A group of 40 civilians was evacuated on Sunday from Mariupol’s Azovstal steelworks in a convoy with vehicles bearing United Nations symbols, signalling a deal had been struck to ease the ordeal of the most destructive siege in the Ukraine conflict.
In one of the first major signs of an evacuation deal, a group of around 40 civilians arrived on Sunday at a temporary accommodation centre after leaving the area around the Azovstal plant, a Reuters photographer said.
Reuters photographs showed the civilians arriving in the village of Bezimenne in the Donetsk Region, around 30 km east of Mariupol, with Ukrainian number plates in a convoy with Russian forces and vehicles with United Nations symbols.
U.N. Secretary-General Antonio Guterres said after meeting Ukrainian President Volodymyr Zelensky in Kyiv on Thursday that intense discussions were underway to enable the evacuation of Azovstal.
A spokesman for the United Nations declined to comment. An aide to the mayor of Mariupol declared a period of silence, pending official statements about the evacuations.
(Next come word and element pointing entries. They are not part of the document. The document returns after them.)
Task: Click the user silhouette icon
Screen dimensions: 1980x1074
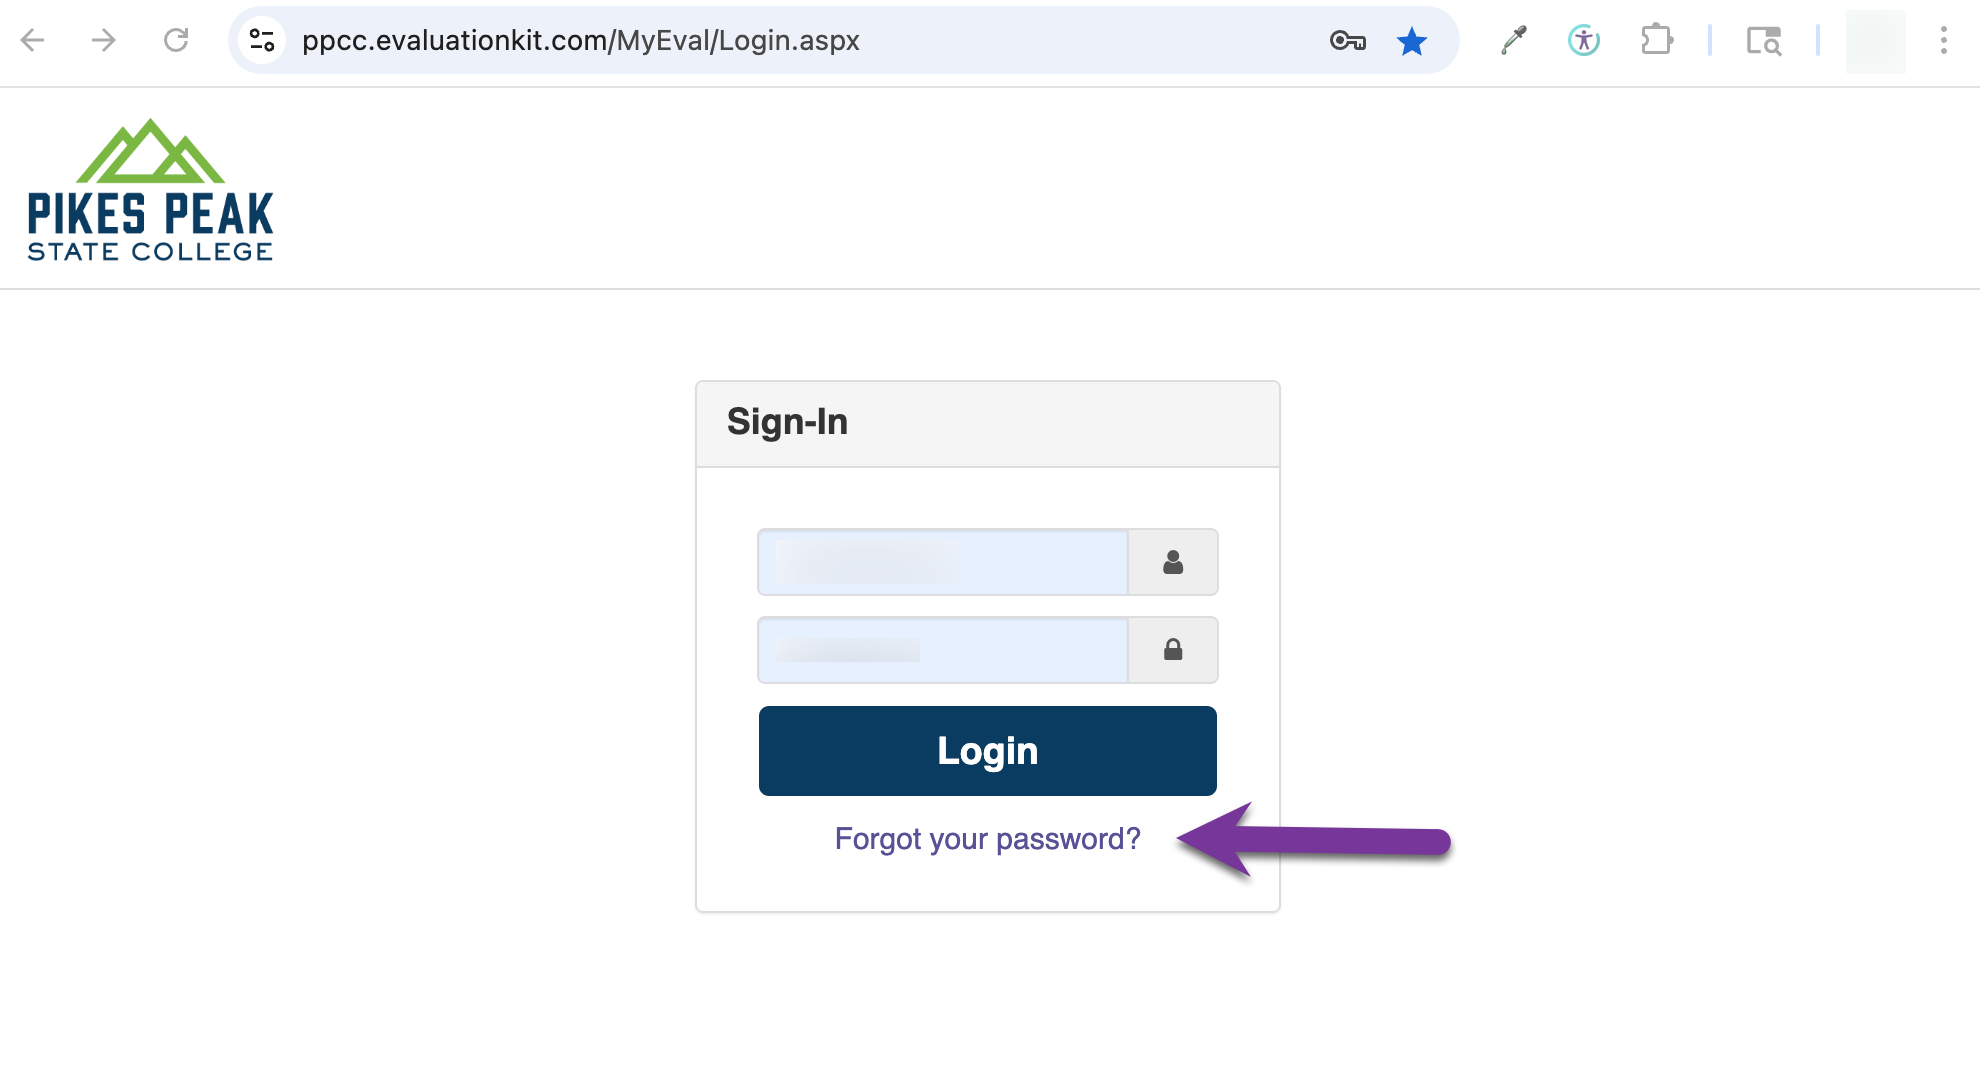Action: (x=1173, y=562)
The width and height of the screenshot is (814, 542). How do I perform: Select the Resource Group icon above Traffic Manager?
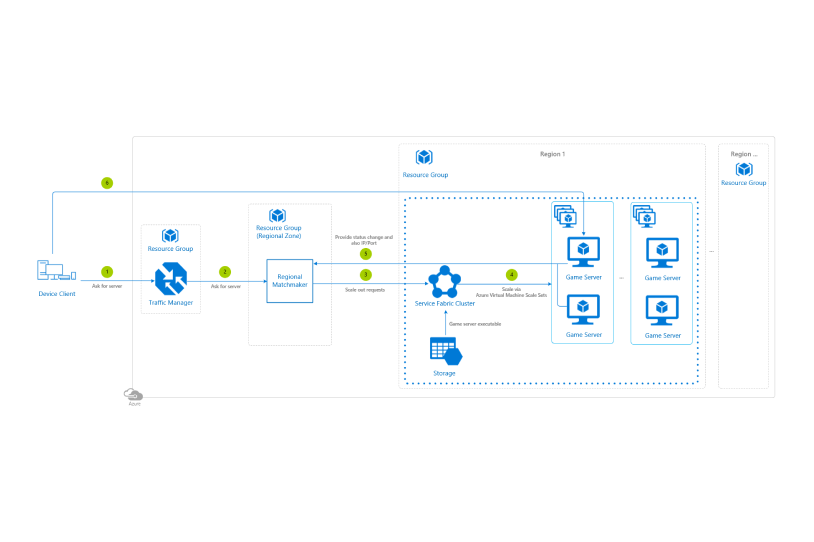coord(170,236)
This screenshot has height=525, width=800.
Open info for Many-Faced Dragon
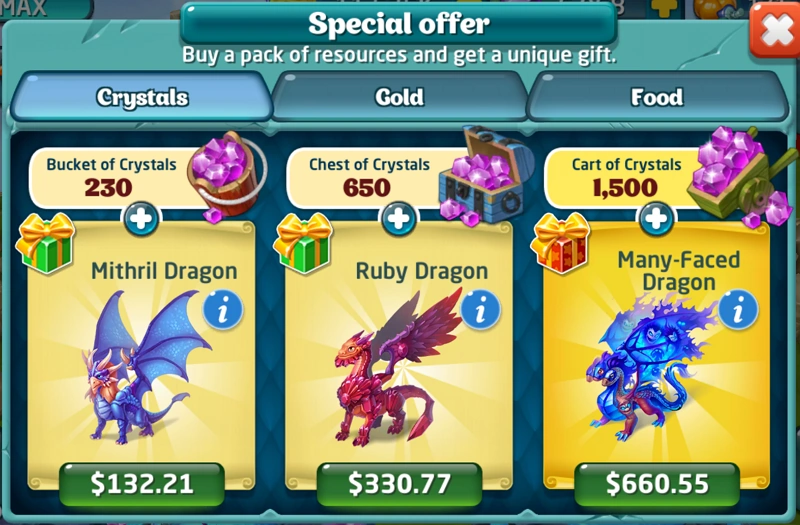pyautogui.click(x=738, y=310)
The siege of Mariupol, in which Russian forces battled Ukrainian fighters, has turned the port city into a wasteland with an unknown death toll and thousands trying to survive without water, sanitation or food.
The war-torn city is under Russian control but some fighters and civilians remain holed up in the Azovstal works – a vast Soviet-era plant founded under Josef Stalin and designed with a labyrinth of bunkers and tunnels to withstand a major attack.
Two groups of civilians left the residential area around the Azovstal works on Saturday, the Russian defence ministry said on Sunday.
A video released by Russia’s defence ministry on Sunday showed vehicles bearing United Nations and Red Cross symbols.